Problem details - Convert the records from the line with "You are a GUI" up to and including the line with "This screenshot has width=1024, height=772." into a JSON list of strings, one string per line, with blank lines omitted.

Top of Information

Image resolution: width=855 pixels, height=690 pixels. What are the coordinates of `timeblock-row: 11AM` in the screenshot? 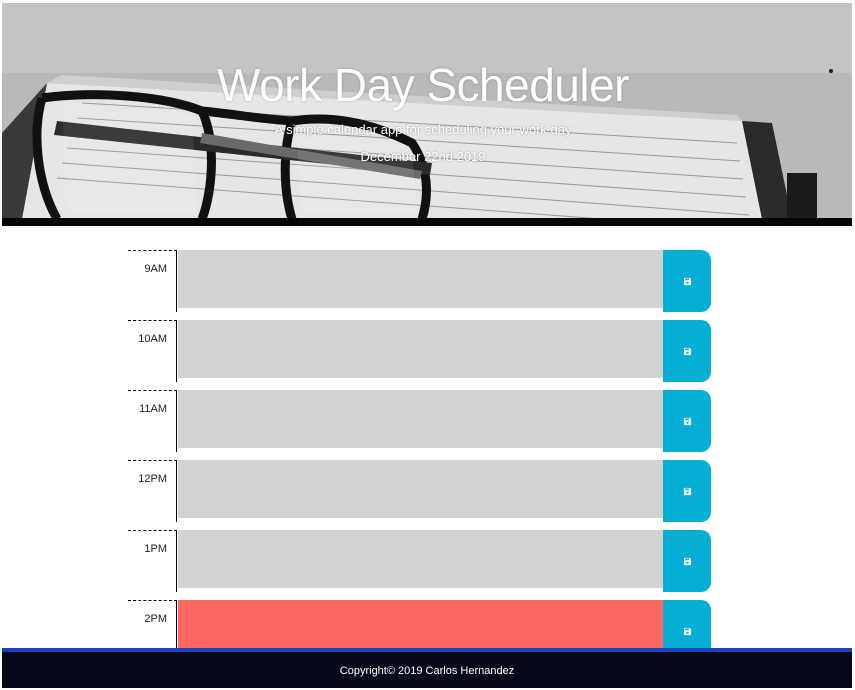 It's located at (420, 421).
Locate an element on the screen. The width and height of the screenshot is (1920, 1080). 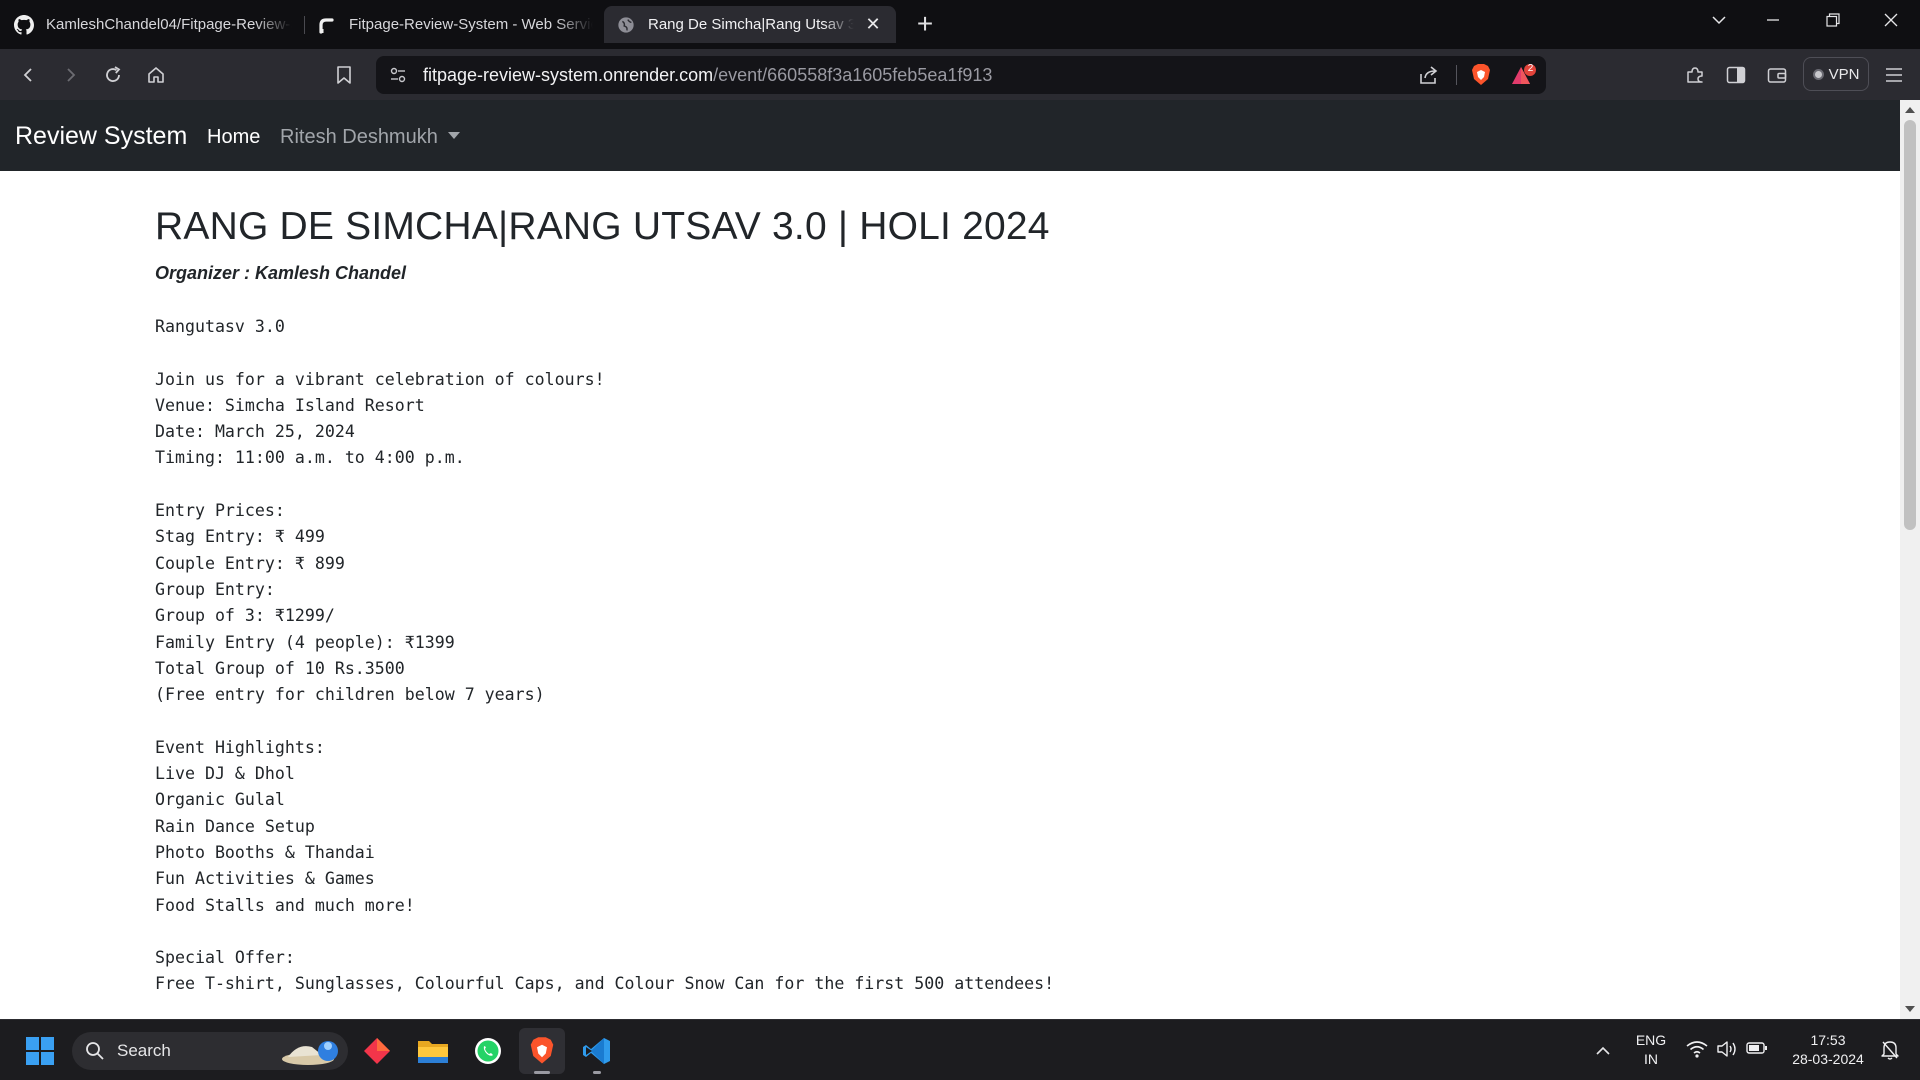
tray-overflow-chevron-icon is located at coordinates (1603, 1051).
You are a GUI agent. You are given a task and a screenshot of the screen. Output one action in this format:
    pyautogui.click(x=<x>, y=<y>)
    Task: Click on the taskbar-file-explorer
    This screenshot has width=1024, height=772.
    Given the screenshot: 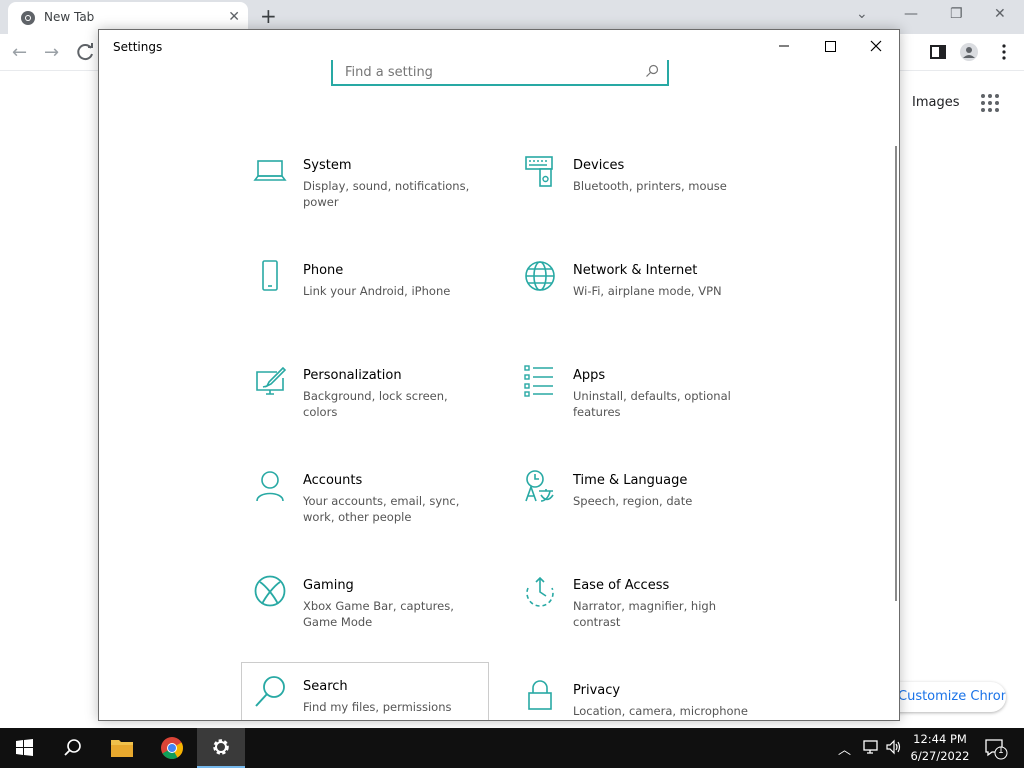 What is the action you would take?
    pyautogui.click(x=122, y=748)
    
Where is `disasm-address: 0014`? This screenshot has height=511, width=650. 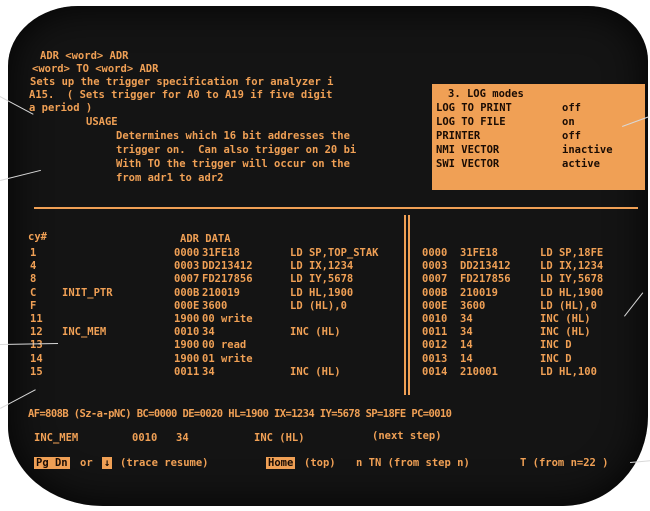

Bottom of Information

Written response -
[
  "You are a GUI agent. You are given a task and a screenshot of the screen. Output one action in this format:",
  "    pyautogui.click(x=<x>, y=<y>)",
  "    Task: Click on the taskbar-file-explorer",
  "    This screenshot has width=1024, height=772."
]